Effects of Using Macro Lens in Underwater Photography

The macro lens is probably the best lens you can use in underwater photography. If you're serious about shooting underwater, then you should invest in at least one and here's why.

How Light Behaves Underwater

Light behaves much differently in water than it does on land. Sunlight, which is your main light source, is composed of many different colors. The colors that are of a longer wavelength (red and orange) are quickly absorbed by the water, leaving everything else looking dark and blue. This makes shooting underwater difficult for photographers because objects that are a distance greater than a few feet appear colorless and indistinct. Depth does not have any effect on this at all. An object thirty feet away from you will appear indistinct, even if you both are under just a few feet of water. However, light penetrating the water from the surfaces decreases as depth increases.

Why Macro Lenses?

Because distance has so much influence on the quality of an underwater image, a photographer needs to get very close to his subject. The general rule is that any distance greater than three feet will result in lower quality images. Wide angle lenses are used by photographers because of the need to get so close. But, macro lenses are also used and look very nice.

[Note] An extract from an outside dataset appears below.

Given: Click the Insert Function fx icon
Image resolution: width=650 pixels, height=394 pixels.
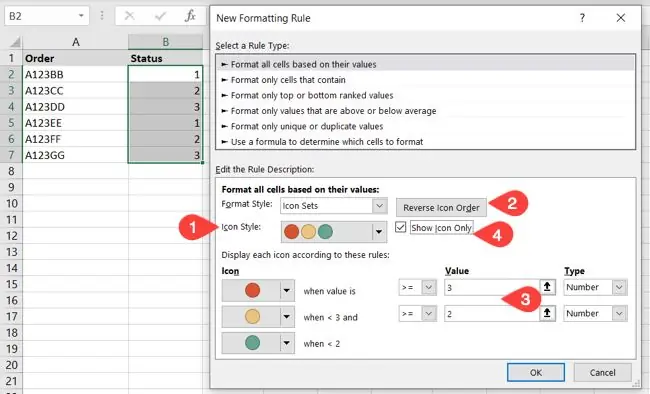Looking at the screenshot, I should [190, 16].
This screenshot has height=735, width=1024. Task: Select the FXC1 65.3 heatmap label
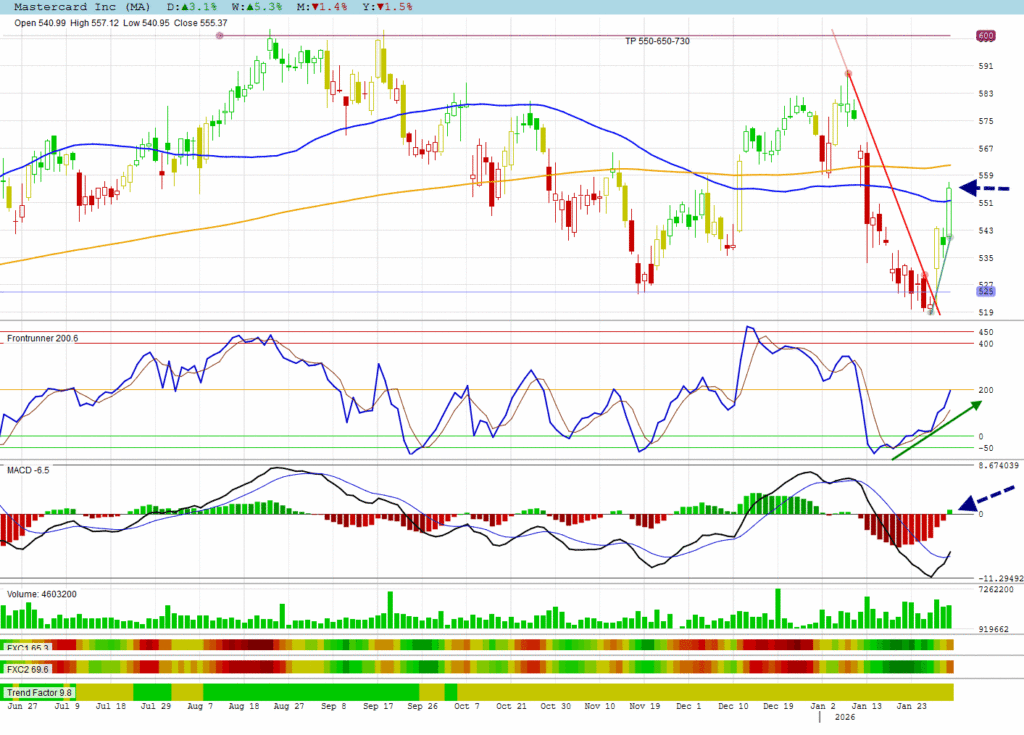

Think about it. Macro photography is all about trying to reproduce an object without scaling it down. In macro photography, you use special lenses and get as close as possible to your subjects to create the effect. Underwater photography follows the same principals, although it's more out of need than artistic desire. But, macro and underwater photography are very similar.

Shallow Depth of Field

Another reason why macro lenses are so desirable in underwater photography is because they produce a very shallow depth of field. Part of what goes into making an image high quality is the use of depth of field. Depth of field refers to focus. Focus is not absolute. You may focus in on your subject to make them appear sharp, but an object a few feet behind them may look slightly blurry while an object ten feet behind that is a complete blur. Depth of field creates layers in a two dimensional medium.

Because so little distance is available to see in underwater photography, a shallow depth of field is needed to create this layered focus effect. Macro lenses produce that shallow effect, which is what makes them the best lens for the job.